On 13 December 2013, the Australian Privacy Commissioner opened an own motion investigation into Adobe Systems Software Ireland Ltd (Adobe) following Adobe’s statement on its website that it had been the target of a cyber-attack ‘involving the illegal access of customer information as well as source code for numerous Adobe products’ (the data breach).

The Australian Privacy Commissioner has published his report which finds that Adobe breached the Privacy Act 1988, following a cyber-attack that affected at least 38 million Adobe customers globally, including over 1.7 million Australians.

The Commissioner’s investigation was conducted in cooperation with the Data Protection Commissioner of Ireland and the Office of the Privacy Commissioner of Canada.

The Commissioner’s investigation found that Adobe failed to take reasonable steps to protect all of the personal information (including email addresses and associated passwords) it held from misuse and loss and from unauthorised access, modification or disclosure.

The breach
Adobe’s subsequent investigation into the attack discovered that the attacker had compromised a public-facing web server and used this compromised web server to access other servers on Adobe’s network. The attacker transferred data out of Adobe’s network.

The server stored a database of unencrypted credential information (email addresses and password hints) of over 1.7 million Australian users, directly linked to the encrypted password for each user. The type of encryption used, together with plaintext password hints, allowed security experts with access to the database, which became widely available on the internet after the breach, to identify the 100 most common passwords and customer accounts associated with those passwords.

The attacker took a copy of a backup database containing the personal information of customers, consisting of:
•customer usernames (Adobe IDs)
•email addresses
•encrypted passwords (a small number of unencrypted passwords, held in a separate database, may also have been compromised)
•plain text password hints
•names
•addresses and telephone numbers of some users
•encrypted payment card numbers and payment card expiration dates.

Adobe advised the Commissioner that there were:
•135,288 Australian users whose encrypted payment card numbers and other payment information were involved in the data breach
•1,787,100 Australian active and inactive users whose current password data was involved
•218,750 Australian active and inactive users whose obsolete password data was involved
•36 Australian users who may have had plain text passwords exposed.

Rectification
Once Adobe became aware of the data breach, it took steps to contain the breach, including:
•Disconnecting the compromised database server from the network.
•Initiating an investigation into the data breach.
•Blacklisting IP addresses.
•Changing passwords for all administrator accounts.
•Resetting passwords (on 3-4 October 2013) for users whose Adobe ID and current password data (i.e. a password that was valid against Adobe’s production authentication system) were in the database taken.
•Notifying affected individuals whose Adobe ID, password data and/or payment card numbers were accessed, including expressing regret for ‘any inconvenience or concern this incident may cause’.
•Notifying the banks processing customer payments for Adobe, so that they could work with the payment card companies and card-issuing banks to help protect customers’ accounts.
•Notifying law enforcement authorities.
•Sending takedown requests to third party site operators that had published the compromised personal information.

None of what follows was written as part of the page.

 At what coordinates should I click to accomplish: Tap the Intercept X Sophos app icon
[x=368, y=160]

The Commissioner expressed concern about the risk of customer passwords being compromised and misused during the period between Adobe discovering that the attacker had accessed encrypted passwords on 23 September 2014 and resetting the passwords nine days later. However the Commissioner noted that Adobe was taking reasonable steps during this time to prepare for the password reset to address this risk.

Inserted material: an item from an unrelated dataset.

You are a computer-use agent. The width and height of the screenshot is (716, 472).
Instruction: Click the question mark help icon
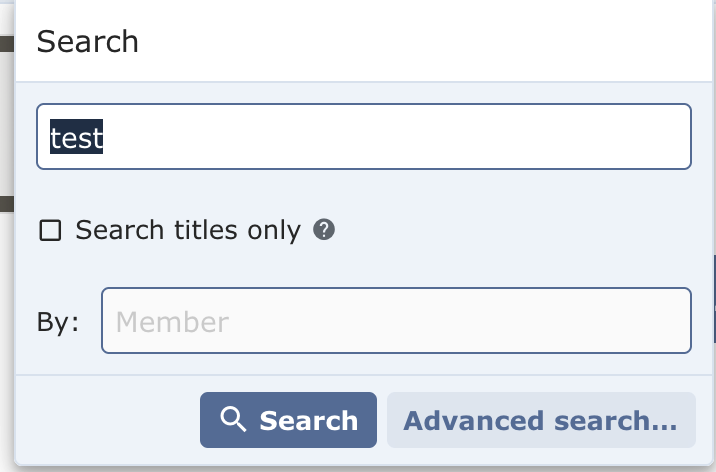324,230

Adobe also took steps to mitigate against the risk of future data breaches of this nature, including in relation to network monitoring, the storage of payment card information and passwords, two-factor authentication, decommissioning the affected server and abolishing the use of password hints.

As the breach occurred before 12 March 2014, the Privacy Commissioner’s powers, under the Privacy Act 1988, to resolve the investigation were limited to making recommendations.